# [Prompt]
Restate exactly, please, each line of the listing from the one with "Our Services (45, 525)" to the last, including both.

# [Supplied data]
============================================================

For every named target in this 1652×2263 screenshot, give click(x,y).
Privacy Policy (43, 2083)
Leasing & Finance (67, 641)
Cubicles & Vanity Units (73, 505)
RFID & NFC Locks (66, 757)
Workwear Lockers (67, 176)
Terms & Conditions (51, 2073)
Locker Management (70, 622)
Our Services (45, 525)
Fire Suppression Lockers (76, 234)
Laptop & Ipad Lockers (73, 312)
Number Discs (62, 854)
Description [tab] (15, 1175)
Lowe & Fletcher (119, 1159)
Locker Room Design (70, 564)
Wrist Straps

============================================================

# [Finished task]
Our Services (45, 525)
Fire Suppression Lockers (76, 234)
Laptop & Ipad Lockers (73, 312)
Number Discs (62, 854)
Description [tab] (15, 1175)
Lowe & Fletcher (119, 1159)
Locker Room Design (70, 564)
Wrist Straps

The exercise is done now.